Giammario Piscitella

Personal information
- Date of birth: 24 March 1993 (age 33)
- Place of birth: Nocera Inferiore, Italy
- Height: 1.75 m (5 ft 9 in)
- Position: Winger

Team information
- Current team: Virtus
- Number: 99

Youth career
- Roma

Senior career*
- Years: Team / Apps / (Gls)
- 2012: Roma / 2 / (0)
- 2012–2013: Genoa / 6 / (0)
- 2013: → Modena (loan) / 13 / (0)
- 2013–2014: Pescara / 5 / (0)
- 2014: Roma / 0 / (0)
- 2014: → Cittadella (loan) / 9 / (0)
- 2014–2016: → Pistoiese (loan) / 40 / (7)
- 2016: → Bassano (loan) / 9 / (1)
- 2016–2017: → Catania (loan) / 6 / (1)
- 2017–2018: → Prato (loan) / 51 / (2)
- 2018–2019: Carpi / 18 / (0)
- 2019–2021: Novara / 37 / (1)
- 2021–2023: Rimini / 56 / (6)
- 2023: Pistoiese / 9 / (2)
- 2023–2024: L'Aquila / 4 / (0)
- 2024–2025: NovaRomentin / 7 / (1)
- 2026–: Virtus / 20 / (5)

International career^{‡}
- 2011: Italy U18 / 5 / (0)
- 2011–2012: Italy U19 / 5 / (1)
- 2012–2013: Italy U20 / 8 / (2)
- 2012–2013: Italy U21 / 3 / (0)

= Giammario Piscitella =

Italian footballer

Giammario Piscitella (born 24 March 1993) is an Italian professional footballer who plays as a winger for Campionato Sammarinese di Calcio club Virtus.

==Club career==
===Genoa===
As a graduate of Roma reserve team, Piscitella signed a new five-year contract in May 2012. On 30 July he was involved in the transfer of Mattia Destro (€16 million) from Genoa (€8.5 million) and Siena (€7.5 million), with Piscitella and Valerio Verre going to Genoa in co-ownership deal for €1.5 million each.

===Pescara===
In June 2013 Roma bought back the two players (with Verre tagged for €2.5million, Piscitella €1.5 million) from Genoa for €1 million cash plus Panagiotis Tachtsidis. On 1 July 2013, Piscitella left for Pescara for €1.5 million along with Matteo Politano for €500,000, as a direct swap for the return of Gianluca Caprari for €2 million.

===Return to Roma===
On 24 January 2014, Piscitella returned to Roma, swapping clubs with Caprari. On 30 January 2014, he was signed by Cittadella.

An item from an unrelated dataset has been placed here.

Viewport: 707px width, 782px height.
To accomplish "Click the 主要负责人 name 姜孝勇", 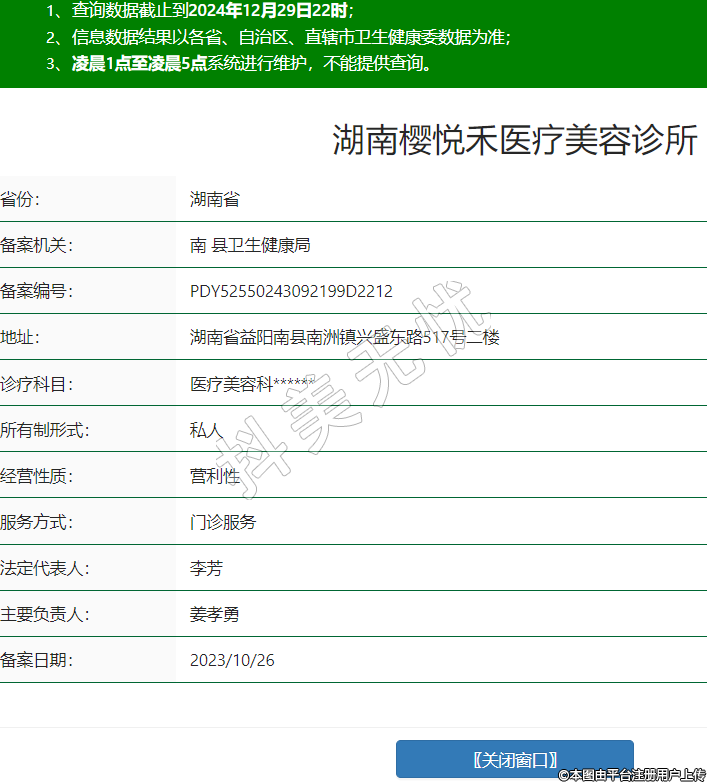I will click(214, 614).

Piscitella joined Lega Pro club Pistoiese in summer 2014. the loan was renewed in summer 2015. On 5 January 2016, he was signed by Bassano in a temporary deal.

===Novara===
On 10 August 2019, he signed a two-year contract with Novara.

===Rimini===
On 15 September 2021, he joined Rimini in Serie D. On 17 August 2023, his contract with Rimini was terminated by mutual consent.